The main objective of this thesis is to develop AutoML approaches that assist both data scientist and end users during the knowledge extraction process. To achieve this objective, we developed Evoflow, a grammar-guide genetic programming (G3P)-based model for the automatic composition of workflows (AWC). This model generates a machine learning pipeline automatically, tailored to the characteristics of the input dataset, while incorporating the automatic selection of algorithms and the optimization of their hyperparameters (HPO).

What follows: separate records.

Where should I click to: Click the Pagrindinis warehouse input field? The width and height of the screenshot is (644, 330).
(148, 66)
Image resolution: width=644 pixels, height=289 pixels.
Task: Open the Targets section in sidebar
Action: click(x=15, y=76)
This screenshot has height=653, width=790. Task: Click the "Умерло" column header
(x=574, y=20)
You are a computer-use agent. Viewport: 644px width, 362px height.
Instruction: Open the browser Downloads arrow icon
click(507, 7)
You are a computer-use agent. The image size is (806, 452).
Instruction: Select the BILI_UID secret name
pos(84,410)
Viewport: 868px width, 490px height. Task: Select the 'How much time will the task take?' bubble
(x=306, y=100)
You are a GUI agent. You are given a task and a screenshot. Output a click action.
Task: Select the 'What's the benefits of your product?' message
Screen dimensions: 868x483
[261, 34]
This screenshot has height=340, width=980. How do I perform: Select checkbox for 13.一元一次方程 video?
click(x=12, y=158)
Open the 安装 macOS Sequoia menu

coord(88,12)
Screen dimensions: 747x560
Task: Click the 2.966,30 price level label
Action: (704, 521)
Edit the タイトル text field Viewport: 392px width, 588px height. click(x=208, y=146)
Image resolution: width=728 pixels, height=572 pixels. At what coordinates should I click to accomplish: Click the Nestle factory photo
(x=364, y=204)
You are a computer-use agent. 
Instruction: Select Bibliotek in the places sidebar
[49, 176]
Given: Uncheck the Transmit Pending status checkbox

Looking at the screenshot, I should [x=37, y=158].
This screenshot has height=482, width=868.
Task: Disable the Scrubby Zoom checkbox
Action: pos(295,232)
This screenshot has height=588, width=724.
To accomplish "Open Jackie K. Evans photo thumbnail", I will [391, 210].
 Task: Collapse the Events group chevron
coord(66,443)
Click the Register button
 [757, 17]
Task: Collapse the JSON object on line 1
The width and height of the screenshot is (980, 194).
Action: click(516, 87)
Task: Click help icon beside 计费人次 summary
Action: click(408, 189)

One of the challenges faced by AWC proposals utilizing evolutionary computation is the extensive time required for evaluating various pipelines. The training of these algorithms is resource and time-intensive, often taking weeks to complete the computation. Consequently, it is valuable to explore how the insights of an expert data scientist can assist in constraining the search space during algorithm execution.
The partial objectives are the following:
- Developing an AutoML tool, which automates the generation of an optimised machine learning workflow.
- Reducing the gap between machine learning techniques and the experts on the application domain, thus making the data science process more accessible to end users.
FUNDS
The development of this thesis is being supported by:
- Spanish Ministry of Science and Competitiveness, project TIN2017-83445-P.
- Spanish Ministry of Education, Culture and Sports under the FPU program (FPU17/00799).
- Spanish Ministry of Science and Innovation, project PID2020-115832GB-I00.
PUBLICATIONS ASSOCIATED WITH THIS THESIS
INTERNATIONAL JOURNALS
- Barbudo R., Ventura S., Romero, J.R. “Eight years of AutoML: categorisation, review and trends”. Knowledge and Information Systems, pp. 1–78, 2023.
- Ramírez, A.; Barbudo, R.; Romero, J. R. “An experimental comparison of metaheuristic frameworks for multi-objective optimization” Expert Systems, pp. e12672, 2022.
INTERNATIONAL CONFERENCES
- Barbudo, R.; Ventura, S.; Romero, J. R. “Grammar-Based Evolutionary Approach for Automatic Workflow Composition with Open Preprocessing Sequence” Proceedings of the 13th International Conference on Soft Computing and Pattern Recognition (SoCPaR 2021), pp. 647–656, 2021.